Frauen sind auf Grund ihrer Erziehung durch Eltern und Gesellschaft in der Regel kommunikativer. Sie haben eine geringere Hemmschwelle Gefühle zu äußern und anzusprechen. Das hat einen positiven Einfluss auf die Konfliktkultur und die Arbeitsatmosphäre. Zudem wirken sich diese Sprachfähigkeiten positiv auf die Lernflexibilität aus. Neue Lerninhalte lassen sich schneller verinnerlichen, wenn man über sie spricht, weil man sie wiederholt. Zudem ist das Gehirn bereits darauf trainiert, sich auf neue Inhalte einzulassen, wenn man kommunikativ ist.

5. Vorurteile brechen

Neue Wege entstehen dadurch, dass man sie geht. Wir sind durch diese Gesellschaft geprägt und gleichzeitig sind wir diese Gesellschaft. Wir sind weder unmündig noch ohnmächtig. Wer also, wenn nicht wir?
Wie bereits beschrieben, erfüllen wir die Erwartungen, die man in uns setzt. Wenn wir also diesen Aspekt in die Kinder- und Klassenzimmer verschieben, und uns trauen, können wir der Wandel sein.

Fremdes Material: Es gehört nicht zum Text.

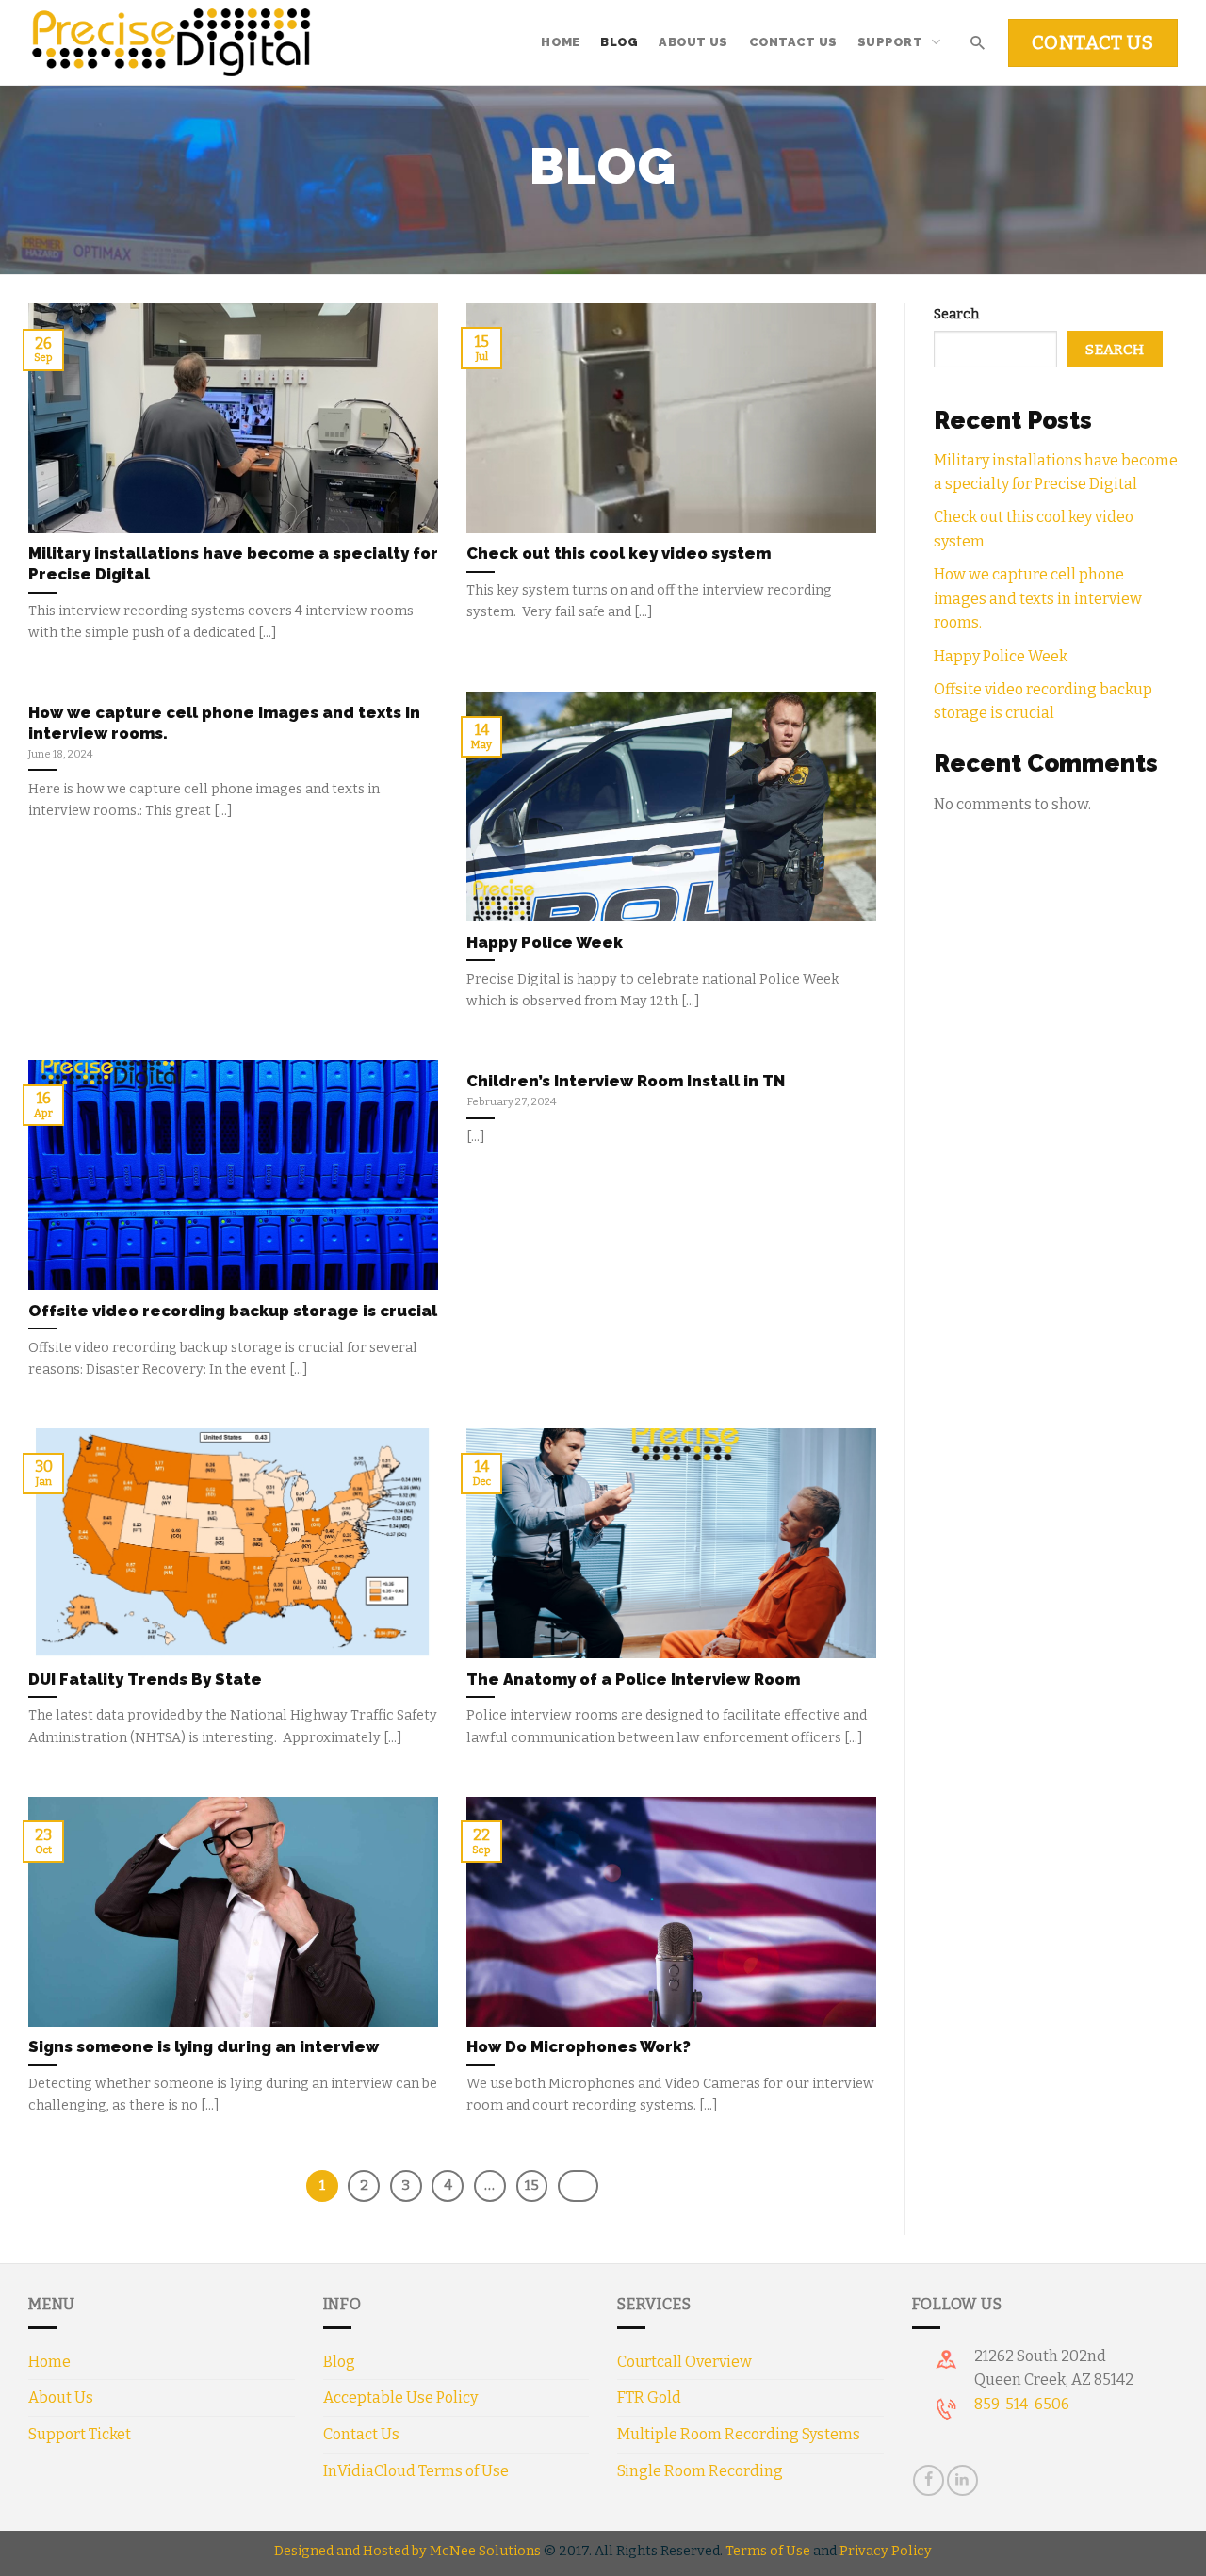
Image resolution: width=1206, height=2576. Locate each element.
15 (532, 2185)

6. Soziale Mischung im IT-Bereich

Prozent der Menschen lernen ihren Lebenspartner bei der Arbeit kennen. Den Webentwicklern wird es also sehr schwer gemacht, denn sie verbringen die überwiegende Zeit ihres Lebens mit Männern und Computern, was meistens auch auf die übrigen sozialen Aktivitäten abfärbt. Das Bild des Nerds, der Schwierigkeiten im Umgang des anderen Geschlechts zeigt, hat sich nicht ohne reellen Bezug in den Filmen und Serien unserer Zeit etablieren können.

Lasst die Mädels an die Rechner

In erster Linie muss die Politik in die Pflicht genommen werden, um Mädchen zu ermutigen, anstatt sie im Glauben an ihre Fähigkeiten zu beschneiden. Bereits in der Grundschulzeit müssen sie systematischer an eine breitere Variationsbreite von Berufen herangeführt werden.
Dazu gilt es Frauen zu vernetzen und als als lebende Vorbilder zu präsentieren, denn wir Menschen glauben, was wir authentisch vor uns sehen viel eher, als was uns vorgeführt wird.

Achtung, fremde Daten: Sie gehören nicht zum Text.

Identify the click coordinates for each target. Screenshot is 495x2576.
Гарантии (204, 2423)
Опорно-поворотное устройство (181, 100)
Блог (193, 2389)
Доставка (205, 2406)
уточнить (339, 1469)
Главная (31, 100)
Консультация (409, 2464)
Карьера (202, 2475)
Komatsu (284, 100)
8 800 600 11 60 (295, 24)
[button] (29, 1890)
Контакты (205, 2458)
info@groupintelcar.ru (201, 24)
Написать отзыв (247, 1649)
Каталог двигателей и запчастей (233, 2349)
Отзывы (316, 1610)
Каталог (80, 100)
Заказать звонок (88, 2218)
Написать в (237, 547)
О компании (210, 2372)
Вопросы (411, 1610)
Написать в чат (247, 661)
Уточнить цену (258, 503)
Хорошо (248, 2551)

In der englischsprachigen Welt gibt es viele Angebote, die sich auch an jüngere Mädchen richten, wie Girls Who Code, Code like a Girl, Girl Develop It. An Angeboten auf deutsch mangelt es noch.
Unsere Generation muss den Wandel antreiben. Mehr Frauen sollten sich an die Rechner trauen, und mehr Männer sollten diesen Weg ebnen. Ein Schlüssel, um die Frauenquote in der IT zu steigern liegt neben flexibleren Arbeitszeitmodellen auch in der gezielteren Ansprache von Frauen im Unternehmensbild und der Stellenbeschreibung. Die Frauenquote sollte zudem aus Eigeninteresse gesehen werden, und nicht als politisches Paradigma, denn auch das vernichtet jede Authentizität.
Angesichts des Fortschritts unserer Gesellschaft ist es nur ein kleiner, doch leider vernachlässigter Schritt, der getan werden muss. Wann, wenn nicht jetzt?